**Information shown**:
---+---

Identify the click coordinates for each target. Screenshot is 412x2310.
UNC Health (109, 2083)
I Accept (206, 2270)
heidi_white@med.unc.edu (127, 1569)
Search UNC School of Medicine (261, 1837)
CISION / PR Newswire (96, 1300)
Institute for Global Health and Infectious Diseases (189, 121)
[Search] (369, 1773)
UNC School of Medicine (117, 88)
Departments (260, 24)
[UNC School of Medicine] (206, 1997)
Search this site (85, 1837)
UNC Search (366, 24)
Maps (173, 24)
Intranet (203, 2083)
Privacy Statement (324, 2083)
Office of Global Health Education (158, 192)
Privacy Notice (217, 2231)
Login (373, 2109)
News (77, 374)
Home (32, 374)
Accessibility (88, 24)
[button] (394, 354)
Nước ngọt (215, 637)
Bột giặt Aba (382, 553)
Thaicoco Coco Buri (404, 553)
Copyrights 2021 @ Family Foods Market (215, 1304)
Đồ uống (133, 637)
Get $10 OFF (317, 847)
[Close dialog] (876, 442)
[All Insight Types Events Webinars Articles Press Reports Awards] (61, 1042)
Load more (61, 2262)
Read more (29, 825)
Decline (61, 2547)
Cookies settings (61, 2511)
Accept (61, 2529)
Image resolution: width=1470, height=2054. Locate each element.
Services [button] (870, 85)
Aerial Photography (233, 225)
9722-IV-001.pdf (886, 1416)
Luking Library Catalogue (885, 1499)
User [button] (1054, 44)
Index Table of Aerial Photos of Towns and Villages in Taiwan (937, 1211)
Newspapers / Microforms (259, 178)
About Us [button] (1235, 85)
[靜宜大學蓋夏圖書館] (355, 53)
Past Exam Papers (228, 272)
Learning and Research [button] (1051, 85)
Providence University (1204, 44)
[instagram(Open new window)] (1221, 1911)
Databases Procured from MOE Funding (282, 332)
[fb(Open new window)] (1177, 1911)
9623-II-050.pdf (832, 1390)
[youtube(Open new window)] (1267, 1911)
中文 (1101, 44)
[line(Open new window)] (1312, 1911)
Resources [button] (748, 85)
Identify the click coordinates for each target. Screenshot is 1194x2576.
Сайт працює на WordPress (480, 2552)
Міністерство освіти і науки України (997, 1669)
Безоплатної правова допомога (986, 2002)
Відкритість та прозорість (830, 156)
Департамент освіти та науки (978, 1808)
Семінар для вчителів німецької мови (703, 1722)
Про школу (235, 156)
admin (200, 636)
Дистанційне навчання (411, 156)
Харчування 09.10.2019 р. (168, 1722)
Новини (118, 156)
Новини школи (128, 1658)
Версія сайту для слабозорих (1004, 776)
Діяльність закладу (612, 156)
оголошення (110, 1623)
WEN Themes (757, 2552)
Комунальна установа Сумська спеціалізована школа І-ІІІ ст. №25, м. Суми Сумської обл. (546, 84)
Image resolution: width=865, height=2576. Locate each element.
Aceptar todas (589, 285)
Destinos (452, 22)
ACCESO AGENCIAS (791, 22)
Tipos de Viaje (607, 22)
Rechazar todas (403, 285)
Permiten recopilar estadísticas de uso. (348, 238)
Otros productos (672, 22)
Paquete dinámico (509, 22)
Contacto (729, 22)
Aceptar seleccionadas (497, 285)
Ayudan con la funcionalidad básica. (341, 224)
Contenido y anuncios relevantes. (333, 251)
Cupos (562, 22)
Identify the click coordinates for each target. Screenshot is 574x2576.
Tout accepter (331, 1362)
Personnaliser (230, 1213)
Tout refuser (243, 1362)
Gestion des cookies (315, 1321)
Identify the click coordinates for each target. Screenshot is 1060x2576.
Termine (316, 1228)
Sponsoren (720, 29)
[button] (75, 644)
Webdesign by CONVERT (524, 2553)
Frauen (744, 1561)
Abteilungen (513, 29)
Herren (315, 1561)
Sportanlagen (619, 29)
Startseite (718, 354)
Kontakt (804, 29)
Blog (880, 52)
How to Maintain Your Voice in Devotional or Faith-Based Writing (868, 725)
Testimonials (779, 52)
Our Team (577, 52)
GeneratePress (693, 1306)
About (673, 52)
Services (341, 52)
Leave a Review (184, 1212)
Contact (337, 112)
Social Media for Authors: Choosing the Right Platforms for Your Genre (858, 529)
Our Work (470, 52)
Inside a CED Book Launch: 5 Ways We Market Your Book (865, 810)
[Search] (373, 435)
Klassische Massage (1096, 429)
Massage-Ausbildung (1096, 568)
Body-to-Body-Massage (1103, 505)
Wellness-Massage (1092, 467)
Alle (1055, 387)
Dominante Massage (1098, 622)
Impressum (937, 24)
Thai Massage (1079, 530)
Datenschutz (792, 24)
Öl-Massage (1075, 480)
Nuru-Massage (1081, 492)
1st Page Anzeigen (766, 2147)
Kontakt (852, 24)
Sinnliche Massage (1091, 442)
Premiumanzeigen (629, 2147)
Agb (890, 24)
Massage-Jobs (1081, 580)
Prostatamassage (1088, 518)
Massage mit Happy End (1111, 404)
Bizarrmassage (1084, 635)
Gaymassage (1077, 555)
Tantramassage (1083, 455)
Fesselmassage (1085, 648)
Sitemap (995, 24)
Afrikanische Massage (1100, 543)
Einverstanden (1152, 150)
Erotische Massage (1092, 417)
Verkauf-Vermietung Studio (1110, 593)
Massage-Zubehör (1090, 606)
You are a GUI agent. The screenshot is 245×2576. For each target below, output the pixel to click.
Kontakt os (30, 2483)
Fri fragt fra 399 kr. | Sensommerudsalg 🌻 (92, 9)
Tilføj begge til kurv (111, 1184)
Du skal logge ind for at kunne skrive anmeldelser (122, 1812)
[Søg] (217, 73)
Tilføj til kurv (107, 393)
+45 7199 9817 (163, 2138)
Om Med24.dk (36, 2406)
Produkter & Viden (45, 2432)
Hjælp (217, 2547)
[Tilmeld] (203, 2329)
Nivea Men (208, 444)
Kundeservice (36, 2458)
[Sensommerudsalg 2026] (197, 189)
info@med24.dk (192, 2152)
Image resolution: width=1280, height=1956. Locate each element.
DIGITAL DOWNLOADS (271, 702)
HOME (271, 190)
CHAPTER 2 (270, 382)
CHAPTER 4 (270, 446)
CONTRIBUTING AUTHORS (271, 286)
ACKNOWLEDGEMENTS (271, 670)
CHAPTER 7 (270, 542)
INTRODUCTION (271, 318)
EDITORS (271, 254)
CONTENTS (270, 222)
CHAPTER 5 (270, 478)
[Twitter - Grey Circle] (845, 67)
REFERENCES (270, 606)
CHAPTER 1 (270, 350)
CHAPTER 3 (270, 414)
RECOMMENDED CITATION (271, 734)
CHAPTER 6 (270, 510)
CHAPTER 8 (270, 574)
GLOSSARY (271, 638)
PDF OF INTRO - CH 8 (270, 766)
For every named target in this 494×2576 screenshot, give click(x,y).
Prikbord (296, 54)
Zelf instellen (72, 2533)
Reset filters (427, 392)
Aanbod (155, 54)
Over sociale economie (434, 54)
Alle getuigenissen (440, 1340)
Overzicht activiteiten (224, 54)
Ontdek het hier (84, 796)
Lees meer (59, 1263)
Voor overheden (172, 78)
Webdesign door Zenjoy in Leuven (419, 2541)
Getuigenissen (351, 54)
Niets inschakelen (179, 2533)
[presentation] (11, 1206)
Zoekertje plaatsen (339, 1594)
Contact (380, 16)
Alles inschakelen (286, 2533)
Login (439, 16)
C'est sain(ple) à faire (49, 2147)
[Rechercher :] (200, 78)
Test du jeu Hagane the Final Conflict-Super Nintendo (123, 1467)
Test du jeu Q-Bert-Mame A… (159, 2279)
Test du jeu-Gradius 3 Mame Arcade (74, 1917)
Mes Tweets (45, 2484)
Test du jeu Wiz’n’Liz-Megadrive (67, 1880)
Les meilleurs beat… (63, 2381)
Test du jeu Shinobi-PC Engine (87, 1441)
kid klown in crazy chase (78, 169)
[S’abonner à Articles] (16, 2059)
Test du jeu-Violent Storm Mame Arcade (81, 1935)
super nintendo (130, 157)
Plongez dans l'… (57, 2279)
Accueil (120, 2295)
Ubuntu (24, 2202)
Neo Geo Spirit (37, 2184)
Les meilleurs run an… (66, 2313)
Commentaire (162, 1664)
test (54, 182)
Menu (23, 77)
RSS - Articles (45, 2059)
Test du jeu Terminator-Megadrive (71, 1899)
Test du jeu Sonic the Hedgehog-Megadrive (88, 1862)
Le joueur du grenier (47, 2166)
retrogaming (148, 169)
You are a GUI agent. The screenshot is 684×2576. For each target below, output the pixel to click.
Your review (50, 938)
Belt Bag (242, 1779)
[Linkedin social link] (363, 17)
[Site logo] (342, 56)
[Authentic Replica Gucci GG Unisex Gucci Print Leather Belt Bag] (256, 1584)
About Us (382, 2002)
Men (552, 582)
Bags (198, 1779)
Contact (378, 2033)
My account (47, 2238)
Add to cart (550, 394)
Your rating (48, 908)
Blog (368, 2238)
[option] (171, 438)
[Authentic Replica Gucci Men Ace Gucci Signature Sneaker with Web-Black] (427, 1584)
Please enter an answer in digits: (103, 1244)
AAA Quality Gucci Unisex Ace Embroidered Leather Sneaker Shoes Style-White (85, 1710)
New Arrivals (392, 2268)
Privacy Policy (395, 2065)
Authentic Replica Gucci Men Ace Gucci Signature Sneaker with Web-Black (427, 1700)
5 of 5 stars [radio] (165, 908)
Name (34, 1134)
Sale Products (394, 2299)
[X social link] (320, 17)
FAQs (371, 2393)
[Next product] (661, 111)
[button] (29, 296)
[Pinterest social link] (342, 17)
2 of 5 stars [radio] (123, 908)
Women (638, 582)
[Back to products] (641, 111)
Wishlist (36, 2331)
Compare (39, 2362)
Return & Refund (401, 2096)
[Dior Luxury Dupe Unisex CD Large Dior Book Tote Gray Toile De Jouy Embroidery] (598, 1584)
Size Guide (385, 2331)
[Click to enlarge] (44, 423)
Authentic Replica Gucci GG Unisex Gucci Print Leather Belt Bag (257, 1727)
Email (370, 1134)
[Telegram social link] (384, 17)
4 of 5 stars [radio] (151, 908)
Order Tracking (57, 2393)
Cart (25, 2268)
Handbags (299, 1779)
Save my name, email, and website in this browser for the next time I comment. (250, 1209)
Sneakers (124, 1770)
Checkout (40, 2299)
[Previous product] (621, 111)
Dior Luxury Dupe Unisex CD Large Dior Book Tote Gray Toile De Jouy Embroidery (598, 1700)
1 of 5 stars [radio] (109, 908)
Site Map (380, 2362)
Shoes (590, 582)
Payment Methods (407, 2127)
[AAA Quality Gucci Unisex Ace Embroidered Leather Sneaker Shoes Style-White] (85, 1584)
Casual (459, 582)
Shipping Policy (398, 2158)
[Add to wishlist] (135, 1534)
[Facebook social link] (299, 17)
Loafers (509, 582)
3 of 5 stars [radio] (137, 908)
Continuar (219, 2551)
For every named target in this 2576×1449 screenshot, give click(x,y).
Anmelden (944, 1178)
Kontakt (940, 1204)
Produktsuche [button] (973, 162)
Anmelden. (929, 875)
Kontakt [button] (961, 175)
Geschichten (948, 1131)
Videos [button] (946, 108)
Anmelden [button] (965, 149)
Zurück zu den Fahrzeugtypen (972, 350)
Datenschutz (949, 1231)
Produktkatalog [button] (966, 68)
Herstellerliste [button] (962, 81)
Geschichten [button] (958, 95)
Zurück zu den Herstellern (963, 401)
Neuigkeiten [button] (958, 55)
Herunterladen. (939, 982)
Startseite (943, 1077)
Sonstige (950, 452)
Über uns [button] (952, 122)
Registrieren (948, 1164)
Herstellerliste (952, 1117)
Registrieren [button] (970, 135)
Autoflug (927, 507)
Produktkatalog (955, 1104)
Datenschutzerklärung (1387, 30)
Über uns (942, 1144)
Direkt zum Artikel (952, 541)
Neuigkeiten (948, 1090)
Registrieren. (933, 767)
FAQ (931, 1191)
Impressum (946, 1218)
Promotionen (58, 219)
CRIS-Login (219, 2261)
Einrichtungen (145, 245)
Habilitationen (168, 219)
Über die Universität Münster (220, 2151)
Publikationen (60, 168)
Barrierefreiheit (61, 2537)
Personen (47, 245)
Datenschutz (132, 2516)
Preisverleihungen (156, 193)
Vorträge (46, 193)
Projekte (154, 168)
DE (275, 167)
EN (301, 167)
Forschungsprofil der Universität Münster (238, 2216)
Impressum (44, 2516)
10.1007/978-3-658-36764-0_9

---+---

**Work required**:
From the records above, copy every line that includes the word "CHAPTER".

**Exercise output**:
CHAPTER 2 (270, 382)
CHAPTER 4 (270, 446)
CHAPTER 7 (270, 542)
CHAPTER 5 (270, 478)
CHAPTER 1 (270, 350)
CHAPTER 3 (270, 414)
CHAPTER 6 (270, 510)
CHAPTER 8 (270, 574)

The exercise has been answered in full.